If any record holds an image, omit the image and print the rest exactly.

*Source data*.

- - - - -

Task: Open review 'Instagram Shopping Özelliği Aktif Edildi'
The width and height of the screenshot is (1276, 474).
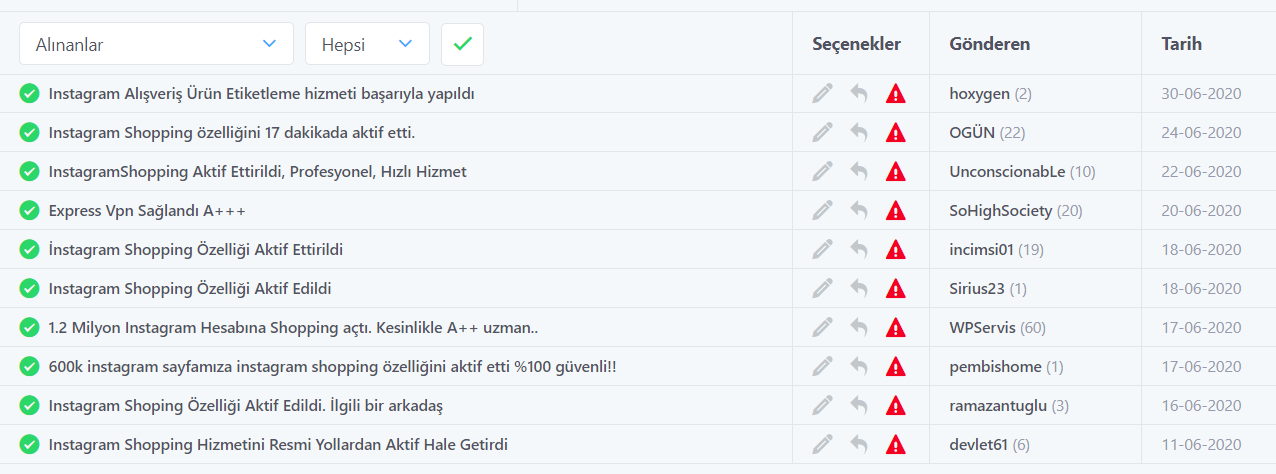Action: click(x=190, y=289)
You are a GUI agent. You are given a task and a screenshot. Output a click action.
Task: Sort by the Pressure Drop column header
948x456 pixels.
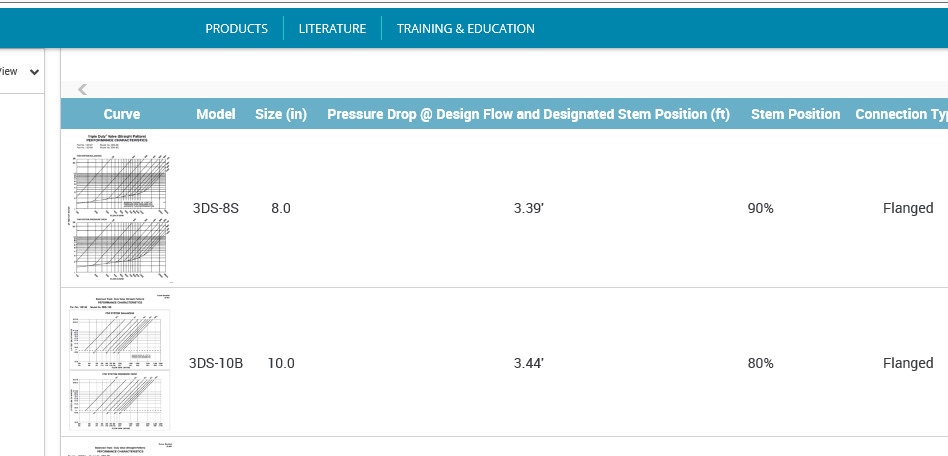(x=528, y=114)
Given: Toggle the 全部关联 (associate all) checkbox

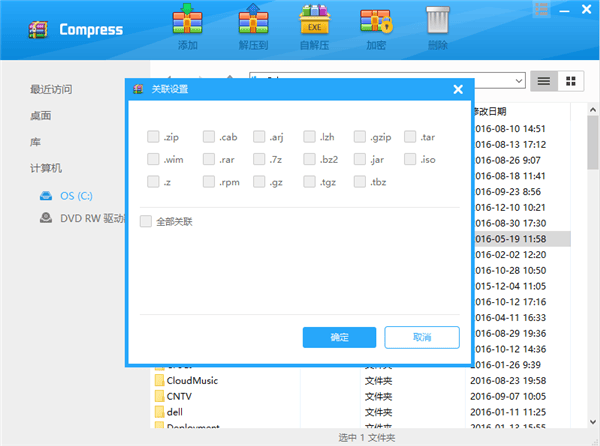Looking at the screenshot, I should [146, 221].
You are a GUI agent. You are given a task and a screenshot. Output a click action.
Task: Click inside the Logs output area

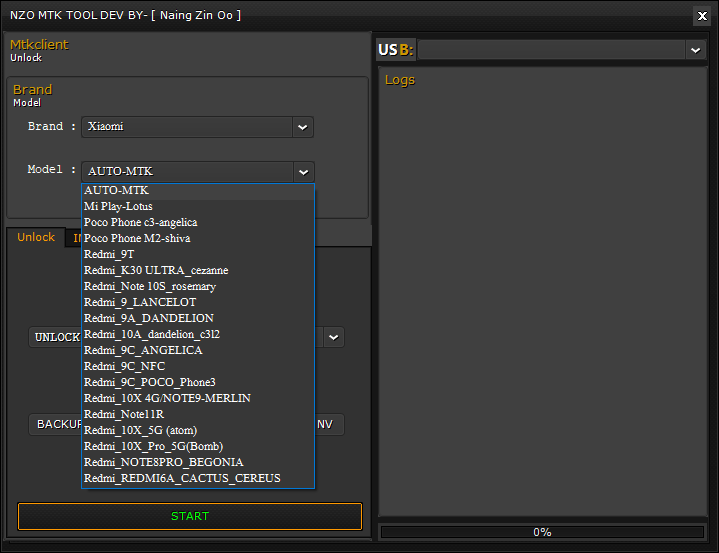(541, 300)
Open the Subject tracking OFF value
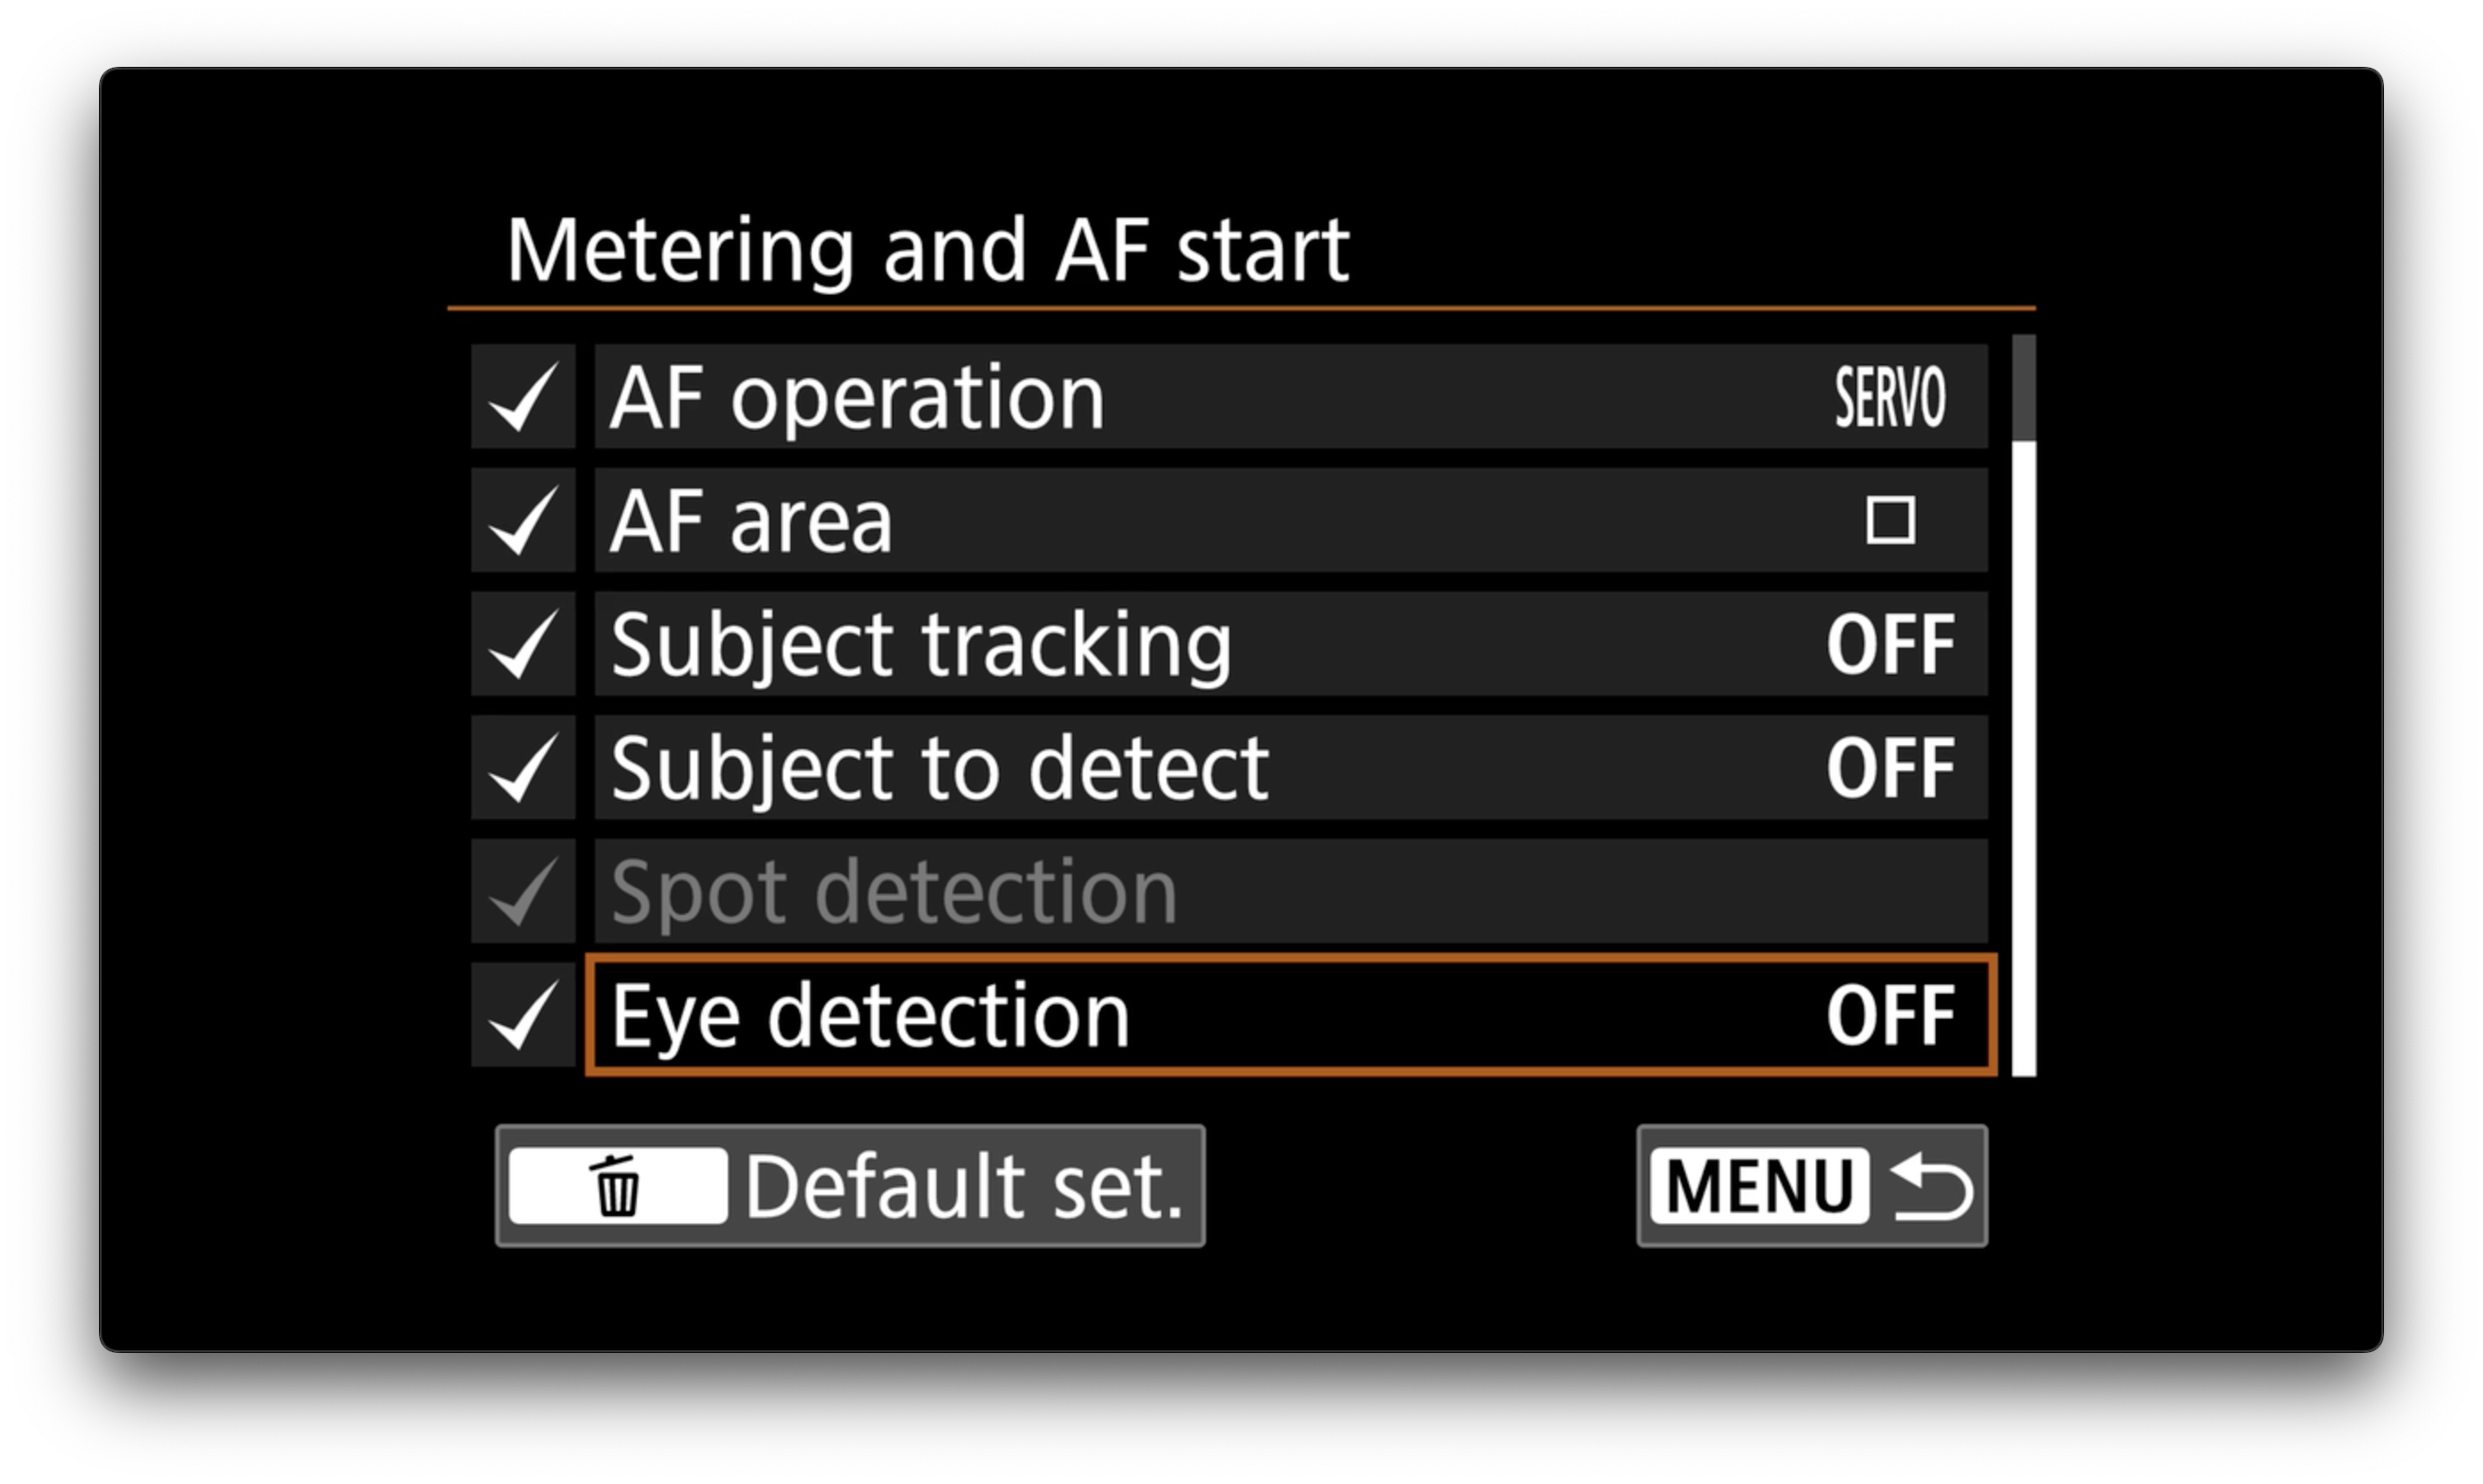 coord(1890,645)
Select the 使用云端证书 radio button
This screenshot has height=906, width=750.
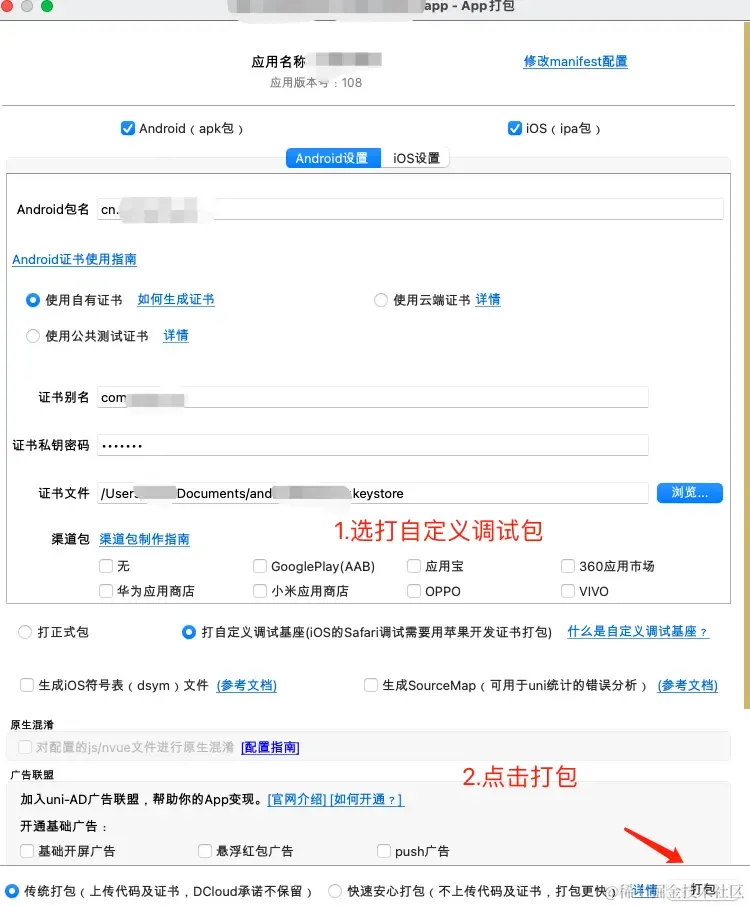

- - - - -

*TASK RESULT*.
Task: Open review 'Instagram Shopping Özelliği Aktif Edildi'
The width and height of the screenshot is (1276, 474).
Action: click(x=190, y=289)
You are a GUI agent. You are given a task and a screenshot. Output a click action.
Task: Sort by the Pressure Drop column header
948x456 pixels.
(x=528, y=114)
Given: Toggle the 全部关联 (associate all) checkbox

Looking at the screenshot, I should [146, 221].
You are a GUI agent. You are given a task and a screenshot. Output a click action.
Task: Click inside the Logs output area

(541, 300)
Open the Subject tracking OFF value
 coord(1890,645)
Select the 使用云端证书 radio button
This screenshot has height=906, width=750.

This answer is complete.